Olaf N. Schwanke, „Fußgängerzone“ – ein erstaunlich einseitiges Gedicht

Das Gedicht und seine Fundorte

Analyse und kritische Anmerkungen zu dem Gedicht „Fußgängerzone“ von Olaf n. Schwanke

Zu  finden ist es u.a. in dem Lesebuch:

Deutschbuch P.A.U.L. D. 9, Ausgabe 2022, S. 32, ISBN 978-3-14-127419-6

Außerdem kann man es in dem folgenden Reclam-Band finden:

Großstadtlyrik, Hrsg.: Wende, Waltraud, Reclam: Stuttgart 1999, S. 241 (ISBN: 978-3-15-009639-0)

Zur Überschrift

  • Die Überschrift enthält nur eine Ortsangabe
  • Mit ihr verbindet man in erster Linie, dass es dort keine Auto -Parkplätze gibt und man sich dort auch ungestört als Fußgänger bewegen kann.

Zur 1. Strophe

  • Die erste Strophe macht dann gleich deutlich, dass es nicht um Ruhe geht, sondern um Hektik.
  • Die hängt mit der Zeit zusammen, es ist kurz vor Geschäftsschluss und das Gedicht konzentriert sich auf die Menschen, die noch schnell etwas einkaufen wollen.
  • Anmerkung:
    • Das ist natürlich völlig in Ordnung.
    • Aber es ist auch klar, dass hier der Schwerpunkt von etwas Schönem (ruhiger Ort zum Spazierengehen und sicher auch zum Shoppen) verschoben wird.
    • Es geht hier nicht mehr um die Vorteile eines solchen Ortes, sondern um einen der wenigen Nachteile.
    • Das könnte man sich schon mal notieren, wenn es um eine Stellungnahme oder um eine kreative Bearbeitung geht.

Zur 2. Strophe

  • Die zweite Strophe verstärkt jetzt noch die negative Sicht des Gedichtes.
  • Plötzlich geht es um Frost. Und wenn der nicht schon vorher da war, könnte das im übertragenen Sinne gemeint sein. Wärme wäre dann mit Offenheit der Geschäfte verbunden. Frost eben mit dem Zustand, wenn man hier nichts mehr kaufen kann.
  • Dann wird zurückblendet in das Thema der ersten Strophe, nämlich die Hektik. Dem lyrischen Ich präsentieren sich „verzerrte Fast Gesichter.
  • Dem lassen sich zwei Dinge entnehmen:
    • Zum einen verlieren nach Meinung des lyrischen Ich’s Menschen, die noch schnell einkaufen wollen, ihre wirklichen Gesichter.
    • Zum zweiten für die mögliche Anstrengung des noch schnell in den Laden-Schaffens verbunden mit dem negativen Wort verzerrt.

Daten zur Aufgabe:

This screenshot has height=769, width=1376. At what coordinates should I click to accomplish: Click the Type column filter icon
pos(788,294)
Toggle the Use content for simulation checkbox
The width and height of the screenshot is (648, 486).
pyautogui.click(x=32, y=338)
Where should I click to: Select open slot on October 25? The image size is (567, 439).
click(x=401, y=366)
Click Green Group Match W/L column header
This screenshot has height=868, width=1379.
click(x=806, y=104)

...

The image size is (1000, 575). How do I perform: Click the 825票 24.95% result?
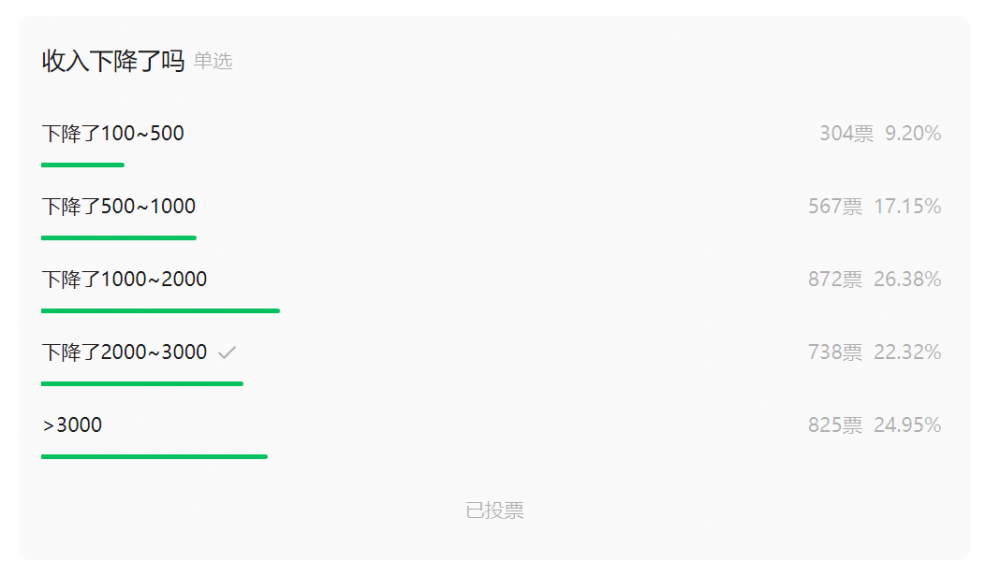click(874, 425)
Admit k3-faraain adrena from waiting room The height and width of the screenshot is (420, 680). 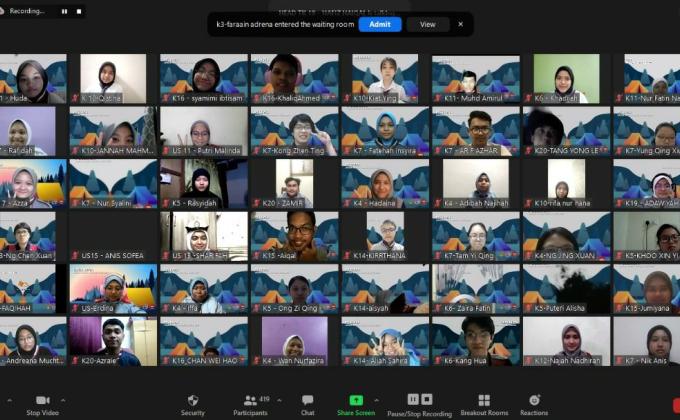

--

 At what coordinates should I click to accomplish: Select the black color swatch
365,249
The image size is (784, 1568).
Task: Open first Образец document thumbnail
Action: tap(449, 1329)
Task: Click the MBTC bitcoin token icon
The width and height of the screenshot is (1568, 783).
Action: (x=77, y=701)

Gestellte Aufgaben:
1 > Zähle, in wie vielen Zeilen der Datensätze die Zeichenfolge „accomplish“ vorkommt, und gib nur diese Zahl an.
2 > Führe die obige Analyse zum Gedicht „Fußgängerzone“ nach ihrem letzten Satz weiter.

Gelöste Aufgaben:
1 > 2

2 >
    • Das Wort „verzerrt“ heißt ja soviel wie: aus der Form gebracht. Normalerweise wird es verbunden mit Gefühlsregungen wie hemmungsloser Wut.
  • Auch die blauen Dämmerungslichter werden nicht mit Romantik verbunden, sondern zu einer Bedrohung für das Innere der Menschen.
    • Anmerkung: Man fragt sich dann schon, warum in einer Demokratie mit Marktwirtschaft den Menschen so etwas angetan wird.
  • Es verstärkt sich der Eindruck, dass dieses Gedicht selbst verzerrt ist, also kein wirkliches Gesicht einer Einkaufsstraße präsentiert.
  • Da es keine näheren Erläuterungen gibt, muss man wohl annehmen, dass hier jemand entweder seine eigenen Depressionen oder aber seine Ressentiments gegenüber Einkaufsfreude ausdrückt.

Zur 3. Strophe

  • Auch die nächste Strophe bietet eine Verzerrung der Wirklichkeit. Das Schließen (Ruhen der Geschäfte) wird mit Einsamkeit verbunden.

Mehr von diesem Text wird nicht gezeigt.